Brave Bird's story up to 1977 was recounted in Lakota Woman (1990), and Ohitika Woman continues her history. She tells of her experiences through the artist and writer Richard Erdoes, who along with his wife, Jean, befriended Brave Bird and supported efforts of the American Indian Movement and tribes to gain redress for the grievances of 500 years.

That two books telling the life of one Lakota woman should be published in such a brief period, and that the first should have already received the American Book Award, is testimony to the public interest in the lives of women at the margins of mainstream society, women who are immersed in their own societies in spite of the hardships and deprivations.

In her Lakota society, Brave Bird has found strength and support as well as a shared history. In spite of the poverty, alcoholism, and routine beating of women that she has witnessed and been a victim of, Brave Bird is a survivor who understands the context of her life. She is communicating her pain as well as her joys to people who see only curio shops on their trips through South Dakota.

Ohitika Woman begins in 1991. Brave Bird has survived a near-fatal automobile accident and credits her will to live to a vision of her grandmother telling her she had to survive to care for her children. Brave Bird places herself within family and tribe, tracing her lineage and remembering past events in her life, and then comes back to the present.

As she writes this book, her life is stable: She has remarried, she has stopped drinking, she has reached a level of understanding with her mother, and she is committed to caring for her children. By the end of the book, the reader wants her to succeed and to bring other women with her.

It won't be easy, however. Brave Bird catalogs the abuses Indian women face—at the hands of their men and at the whim of federal bureaucracies, such as the Indian Health Service, and local social service agencies. She poignantly describes Indian women as "always pressing down hard to stop the bleeding of their hearts."
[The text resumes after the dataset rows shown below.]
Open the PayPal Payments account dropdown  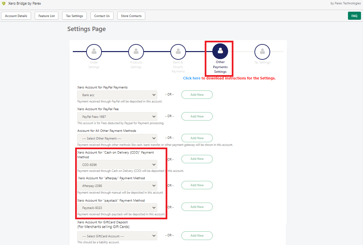[x=117, y=94]
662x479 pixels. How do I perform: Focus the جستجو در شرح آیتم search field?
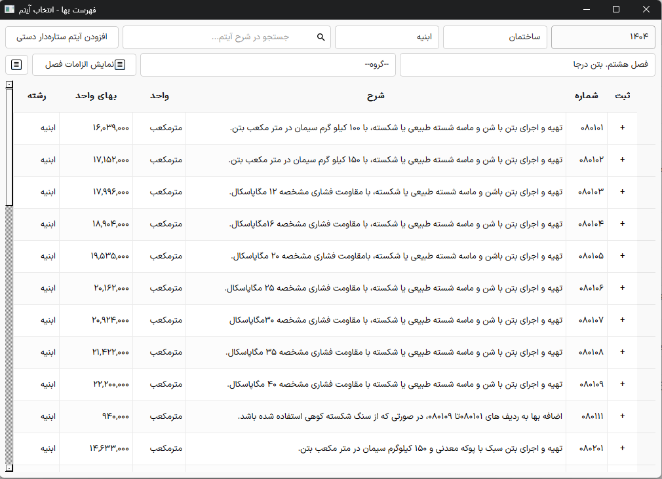point(223,37)
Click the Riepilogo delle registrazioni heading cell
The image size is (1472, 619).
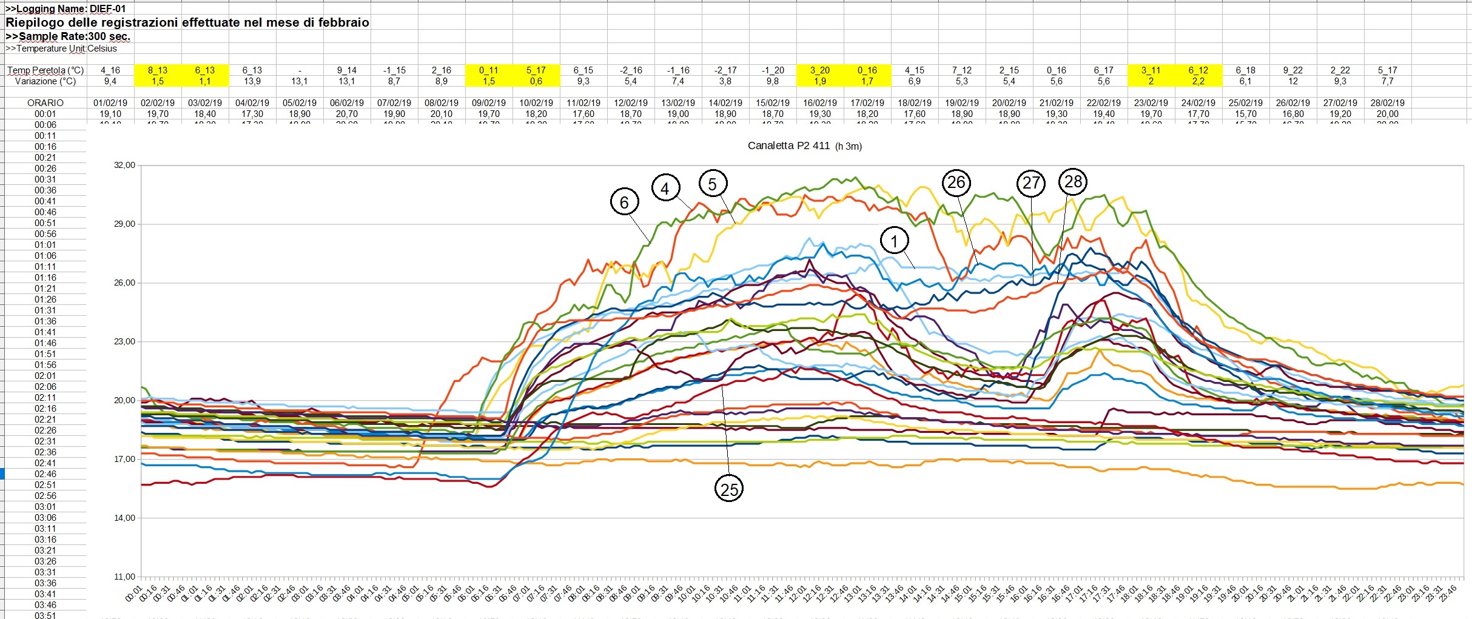tap(187, 22)
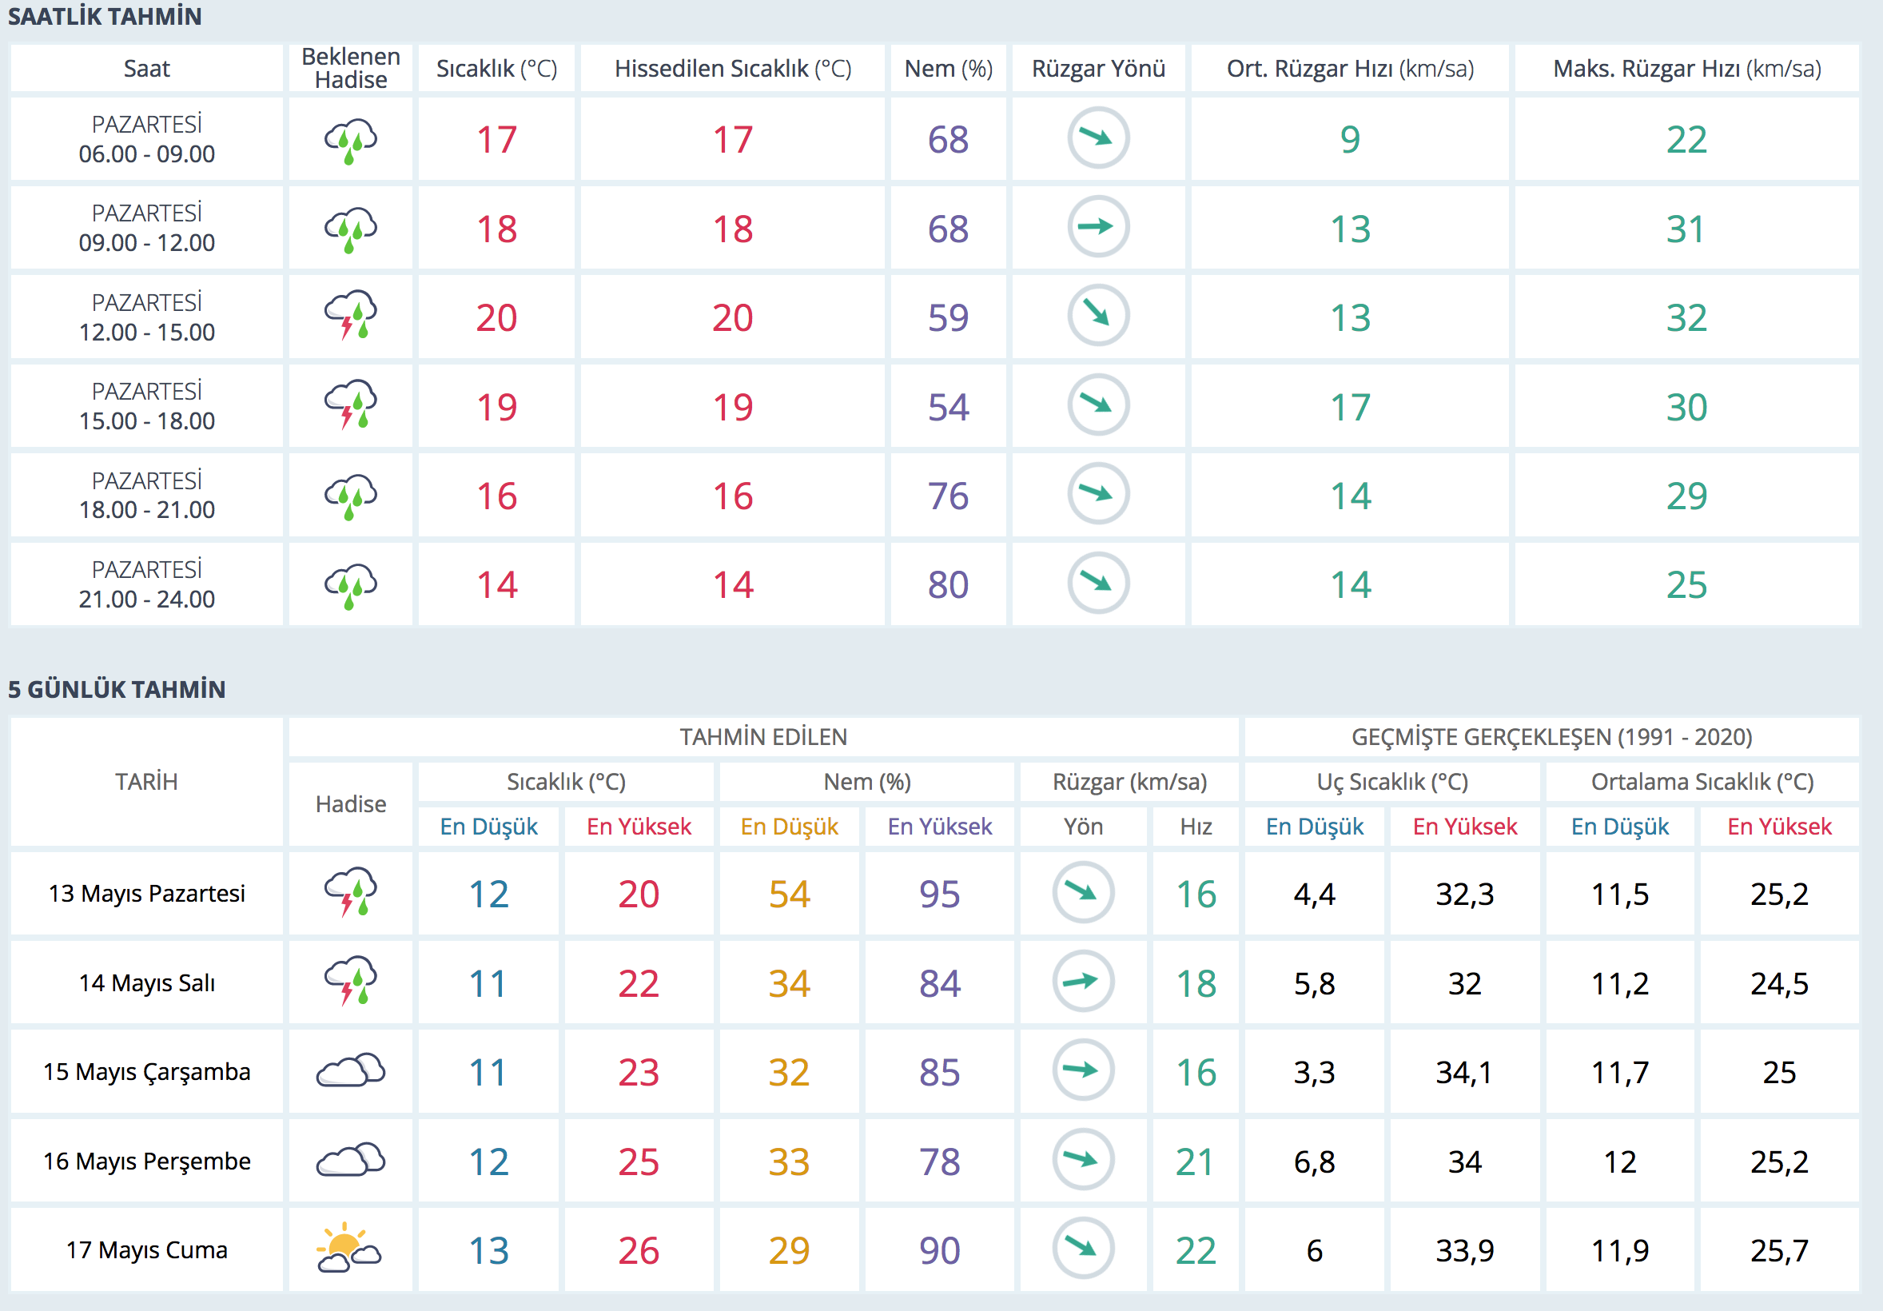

In addition to one woman's life story, the book provides a walk through the darkest pages of Indian-white history in the United States. This history is the backdrop for contemporary Indian reality: It explains why the Sioux have turned down money for their land and why many have rejected Christianity for traditional religions and ceremonies, such as sweat baths and the sun dance.

An increasing number of American Indians are writing about their lives and experiences, and many of them are college-trained professionals. In The Broken Cord (1989), Modoc writer Michael Dorris tells the devastating story of fetal alcohol syndrome; he has seen in his adopted children the results of the life Brave Bird describes. There cannot be a redeeming justification for alcoholism and crippling poverty; however, Brave Bird helps the reader understand why the conditions exist.

In a final irony, Brave Bird discusses the increased interest in Indianness, manifested in modern Indian medicine shows, crystals, channeling, and backyard sweat lodges.

None of this interest improves the lives of those Indians living in the poorest counties of the US, and "new age" enthusiasm cannot remove uranium tailings from despoiled Indian land or provide Indians with uncontaminated ground water. All the sympathy in the world will not provide jobs for Indians at the Rosebud or Pine Ridge Reservations.

Brave Bird ends her account by saying, "in the end the spirit wins out." Although it is an appropriate literary ending, changes in the conditions of native Americans will come about only when there is a change in the "spirit" of those outside of American Indian cultures.